_The task:_ Only an exact repetition of every entry counts as the answer.

Source information below:

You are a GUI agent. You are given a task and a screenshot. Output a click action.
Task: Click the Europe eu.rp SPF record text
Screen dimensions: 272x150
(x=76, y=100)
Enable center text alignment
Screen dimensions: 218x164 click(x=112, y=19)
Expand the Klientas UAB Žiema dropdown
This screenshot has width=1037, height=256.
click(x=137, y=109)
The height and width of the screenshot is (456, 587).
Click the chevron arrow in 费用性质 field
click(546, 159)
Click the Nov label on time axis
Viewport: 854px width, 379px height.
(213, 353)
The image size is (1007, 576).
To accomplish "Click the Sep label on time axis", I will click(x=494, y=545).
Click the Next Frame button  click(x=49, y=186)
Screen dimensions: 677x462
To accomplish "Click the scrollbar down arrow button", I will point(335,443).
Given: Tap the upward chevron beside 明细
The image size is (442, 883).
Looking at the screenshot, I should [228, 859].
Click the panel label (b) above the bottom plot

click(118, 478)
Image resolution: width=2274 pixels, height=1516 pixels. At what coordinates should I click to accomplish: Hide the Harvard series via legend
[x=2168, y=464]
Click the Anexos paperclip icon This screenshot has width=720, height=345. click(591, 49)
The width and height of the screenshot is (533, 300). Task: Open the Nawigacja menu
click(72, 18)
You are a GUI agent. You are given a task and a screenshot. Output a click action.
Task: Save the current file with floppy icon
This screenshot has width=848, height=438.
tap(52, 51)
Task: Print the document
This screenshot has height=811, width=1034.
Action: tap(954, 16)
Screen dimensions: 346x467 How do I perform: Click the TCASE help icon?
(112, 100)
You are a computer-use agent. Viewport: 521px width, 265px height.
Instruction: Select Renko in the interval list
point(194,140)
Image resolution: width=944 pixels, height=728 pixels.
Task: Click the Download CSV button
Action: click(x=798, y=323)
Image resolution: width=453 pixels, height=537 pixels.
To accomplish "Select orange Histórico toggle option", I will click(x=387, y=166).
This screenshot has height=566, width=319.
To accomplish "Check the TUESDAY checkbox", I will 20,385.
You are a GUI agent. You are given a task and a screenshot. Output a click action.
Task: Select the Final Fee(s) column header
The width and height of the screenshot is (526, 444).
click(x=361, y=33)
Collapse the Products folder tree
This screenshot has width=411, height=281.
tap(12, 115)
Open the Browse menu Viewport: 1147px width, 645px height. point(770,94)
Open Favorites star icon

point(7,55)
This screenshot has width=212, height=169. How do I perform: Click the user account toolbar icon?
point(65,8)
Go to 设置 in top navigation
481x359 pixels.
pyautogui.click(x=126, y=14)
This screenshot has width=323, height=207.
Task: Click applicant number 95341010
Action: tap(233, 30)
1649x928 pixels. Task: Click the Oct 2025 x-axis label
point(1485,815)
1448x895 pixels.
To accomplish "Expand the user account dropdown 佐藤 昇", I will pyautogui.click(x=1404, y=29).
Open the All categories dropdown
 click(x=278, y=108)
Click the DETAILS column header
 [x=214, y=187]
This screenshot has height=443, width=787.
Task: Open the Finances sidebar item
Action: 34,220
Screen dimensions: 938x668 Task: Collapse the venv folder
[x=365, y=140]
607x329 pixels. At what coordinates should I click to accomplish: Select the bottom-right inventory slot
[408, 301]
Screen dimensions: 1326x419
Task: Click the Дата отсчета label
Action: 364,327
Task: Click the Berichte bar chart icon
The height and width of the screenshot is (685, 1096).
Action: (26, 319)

End of Source information.

_Exercise response:_
You are a GUI agent. You are given a task and a screenshot. Output a click action.
Task: Click the Europe eu.rp SPF record text
Screen dimensions: 272x150
(x=76, y=100)
Enable center text alignment
Screen dimensions: 218x164 click(x=112, y=19)
Expand the Klientas UAB Žiema dropdown
This screenshot has width=1037, height=256.
click(x=137, y=109)
The height and width of the screenshot is (456, 587).
Click the chevron arrow in 费用性质 field
click(546, 159)
Click the Nov label on time axis
Viewport: 854px width, 379px height.
(213, 353)
The image size is (1007, 576).
To accomplish "Click the Sep label on time axis", I will click(x=494, y=545).
Click the Next Frame button  click(x=49, y=186)
Screen dimensions: 677x462
To accomplish "Click the scrollbar down arrow button", I will point(335,443).
Given: Tap the upward chevron beside 明细
The image size is (442, 883).
Looking at the screenshot, I should [228, 859].
Click the panel label (b) above the bottom plot

click(118, 478)
Image resolution: width=2274 pixels, height=1516 pixels. At what coordinates should I click to accomplish: Hide the Harvard series via legend
[x=2168, y=464]
Click the Anexos paperclip icon This screenshot has width=720, height=345. click(591, 49)
The width and height of the screenshot is (533, 300). Task: Open the Nawigacja menu
click(72, 18)
You are a GUI agent. You are given a task and a screenshot. Output a click action.
Task: Save the current file with floppy icon
This screenshot has width=848, height=438.
tap(52, 51)
Task: Print the document
This screenshot has height=811, width=1034.
Action: tap(954, 16)
Screen dimensions: 346x467 How do I perform: Click the TCASE help icon?
(112, 100)
You are a computer-use agent. Viewport: 521px width, 265px height.
Instruction: Select Renko in the interval list
point(194,140)
Image resolution: width=944 pixels, height=728 pixels.
Task: Click the Download CSV button
Action: click(x=798, y=323)
Image resolution: width=453 pixels, height=537 pixels.
To accomplish "Select orange Histórico toggle option", I will click(x=387, y=166).
This screenshot has height=566, width=319.
To accomplish "Check the TUESDAY checkbox", I will 20,385.
You are a GUI agent. You are given a task and a screenshot. Output a click action.
Task: Select the Final Fee(s) column header
The width and height of the screenshot is (526, 444).
click(x=361, y=33)
Collapse the Products folder tree
This screenshot has width=411, height=281.
tap(12, 115)
Open the Browse menu Viewport: 1147px width, 645px height. point(770,94)
Open Favorites star icon

point(7,55)
This screenshot has width=212, height=169. How do I perform: Click the user account toolbar icon?
point(65,8)
Go to 设置 in top navigation
481x359 pixels.
pyautogui.click(x=126, y=14)
This screenshot has width=323, height=207.
Task: Click applicant number 95341010
Action: tap(233, 30)
1649x928 pixels. Task: Click the Oct 2025 x-axis label
point(1485,815)
1448x895 pixels.
To accomplish "Expand the user account dropdown 佐藤 昇", I will pyautogui.click(x=1404, y=29).
Open the All categories dropdown
 click(x=278, y=108)
Click the DETAILS column header
 [x=214, y=187]
This screenshot has height=443, width=787.
Task: Open the Finances sidebar item
Action: 34,220
Screen dimensions: 938x668 Task: Collapse the venv folder
[x=365, y=140]
607x329 pixels. At what coordinates should I click to accomplish: Select the bottom-right inventory slot
[408, 301]
Screen dimensions: 1326x419
Task: Click the Дата отсчета label
Action: 364,327
Task: Click the Berichte bar chart icon
The height and width of the screenshot is (685, 1096).
Action: (26, 319)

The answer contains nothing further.